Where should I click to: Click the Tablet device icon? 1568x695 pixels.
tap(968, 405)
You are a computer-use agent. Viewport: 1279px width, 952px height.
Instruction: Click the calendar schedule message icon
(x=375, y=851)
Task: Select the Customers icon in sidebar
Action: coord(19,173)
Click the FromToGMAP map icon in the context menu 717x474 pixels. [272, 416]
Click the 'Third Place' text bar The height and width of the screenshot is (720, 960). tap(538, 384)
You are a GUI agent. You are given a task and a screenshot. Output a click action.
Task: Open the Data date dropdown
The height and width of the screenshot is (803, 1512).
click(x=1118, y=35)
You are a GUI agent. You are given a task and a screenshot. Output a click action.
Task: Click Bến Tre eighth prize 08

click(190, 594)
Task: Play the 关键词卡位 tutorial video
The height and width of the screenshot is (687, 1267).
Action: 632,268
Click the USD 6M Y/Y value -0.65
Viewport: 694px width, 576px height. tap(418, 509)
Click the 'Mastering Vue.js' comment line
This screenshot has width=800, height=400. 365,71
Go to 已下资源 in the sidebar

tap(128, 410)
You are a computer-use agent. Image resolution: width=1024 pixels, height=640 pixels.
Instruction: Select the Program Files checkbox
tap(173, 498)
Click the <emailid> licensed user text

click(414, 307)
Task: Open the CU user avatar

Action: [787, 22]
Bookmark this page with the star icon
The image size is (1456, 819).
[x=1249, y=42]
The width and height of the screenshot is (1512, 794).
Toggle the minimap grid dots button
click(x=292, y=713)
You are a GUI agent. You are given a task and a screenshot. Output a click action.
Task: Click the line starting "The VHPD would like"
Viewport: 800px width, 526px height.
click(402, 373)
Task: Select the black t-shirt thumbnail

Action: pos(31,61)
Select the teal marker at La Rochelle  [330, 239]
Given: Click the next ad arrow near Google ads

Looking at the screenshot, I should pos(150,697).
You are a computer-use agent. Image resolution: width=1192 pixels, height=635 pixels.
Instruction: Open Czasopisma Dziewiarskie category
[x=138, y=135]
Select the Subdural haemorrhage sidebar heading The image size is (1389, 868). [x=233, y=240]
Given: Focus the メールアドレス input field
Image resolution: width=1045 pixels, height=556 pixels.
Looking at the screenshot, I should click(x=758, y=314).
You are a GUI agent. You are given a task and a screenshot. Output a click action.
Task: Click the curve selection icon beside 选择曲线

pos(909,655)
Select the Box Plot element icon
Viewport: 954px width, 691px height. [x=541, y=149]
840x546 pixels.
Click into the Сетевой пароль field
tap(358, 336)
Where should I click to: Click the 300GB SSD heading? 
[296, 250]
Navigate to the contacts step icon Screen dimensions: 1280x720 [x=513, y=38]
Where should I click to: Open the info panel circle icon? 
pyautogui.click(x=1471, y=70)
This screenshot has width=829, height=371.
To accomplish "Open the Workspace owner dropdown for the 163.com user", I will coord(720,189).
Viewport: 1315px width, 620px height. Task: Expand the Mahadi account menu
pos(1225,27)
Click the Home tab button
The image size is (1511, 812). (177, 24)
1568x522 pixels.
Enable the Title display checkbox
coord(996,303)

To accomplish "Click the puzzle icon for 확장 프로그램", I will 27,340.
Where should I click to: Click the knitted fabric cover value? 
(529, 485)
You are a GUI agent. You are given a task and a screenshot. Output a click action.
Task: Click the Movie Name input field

##########

• _The problem_:
Reproduce the entries verbatim, beginning at the line that contains "Click the Home tab button" and continuing through the last line of the entries, with both ends included.

• _Response to this exercise_:
Click the Home tab button
The image size is (1511, 812). (177, 24)
1568x522 pixels.
Enable the Title display checkbox
coord(996,303)

To accomplish "Click the puzzle icon for 확장 프로그램", I will 27,340.
Where should I click to: Click the knitted fabric cover value? 
(529, 485)
You are a GUI agent. You are given a task and a screenshot. Output a click action.
Task: Click the Movie Name input field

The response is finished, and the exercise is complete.